Optionally, the non-live image comprises: photos, videos, facial films.
Optionally, the micro-motion comprises human face organ micro-changes, human face muscle micro-changes and human face micro-movements.
Optionally, after identifying whether the micro-motion exists in the plurality of consecutive first face images, the method further includes:
if the micro-motion does not exist, the flow is terminated, the first face image in the image sequence is emptied, and the user face living body detection is not passed.
Has the advantages that:
the embodiment of the application, gather user's many first face images in succession, confirm that every first face image is the live body image after, whether there is the micro-motion in discerning many continuous first face images, if there is the micro-motion, then confirm user's human face live body detection and pass through, carry out human face live body detection to the user through live body identification and micro-motion identification, effectively promote human face live body detection's accuracy, prevent the action through people's face photo or the deception face video face identification system, realize distinguishing real man dummy's function, guarantee information security.
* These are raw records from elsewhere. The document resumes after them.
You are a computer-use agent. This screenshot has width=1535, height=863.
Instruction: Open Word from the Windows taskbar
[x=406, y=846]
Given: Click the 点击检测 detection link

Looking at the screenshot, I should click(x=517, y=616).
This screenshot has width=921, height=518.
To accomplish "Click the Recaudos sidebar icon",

As will be appreciated by one skilled in the art, embodiments of the present application may be provided as a method, system, or computer program product. Accordingly, the present application may take the form of an entirely hardware embodiment, an entirely software embodiment or an embodiment combining software and hardware aspects. Furthermore, the present application may take the form of a computer program product embodied on one or more computer-usable storage media (including, but not limited to, disk storage, CD-ROM, optical storage, and the like) having computer-usable program code embodied therein.
The present application is described with reference to flowchart illustrations and/or block diagrams of methods, apparatus (systems), and computer program products according to embodiments of the application. It will be understood that each flow and/or block of the flow diagrams and/or block diagrams, and combinations of flows and/or blocks in the flow diagrams and/or block diagrams, can be implemented by computer program instructions. These computer program instructions may be provided to a processor of a general purpose computer, special purpose computer, embedded processor, or other programmable data processing apparatus to produce a machine, such that the instructions, which execute via the processor of the computer or other programmable data processing apparatus, create means for implementing the functions specified in the flowchart flow or flows and/or block diagram block or blocks.
These computer program instructions may also be stored in a computer-readable memory that can direct a computer or other programmable data processing apparatus to function in a particular manner, such that the instructions stored in the computer-readable memory produce an article of manufacture including instruction means which implement the function specified in the flowchart flow or flows and/or block diagram block or blocks.
These computer program instructions may also be loaded onto a computer or other programmable data processing apparatus to cause a series of operational steps to be performed on the computer or other programmable apparatus to produce a computer implemented process such that the instructions which execute on the computer or other programmable apparatus provide steps for implementing the functions specified in the flowchart flow or flows and/or block diagram block or blocks.
While the preferred embodiments of the present application have been described, additional variations and modifications in those embodiments may occur to those skilled in the art once they learn of the basic inventive concepts. Therefore, it is intended that the appended claims be interpreted as including preferred embodiments and all alterations and modifications as fall within the scope of the application.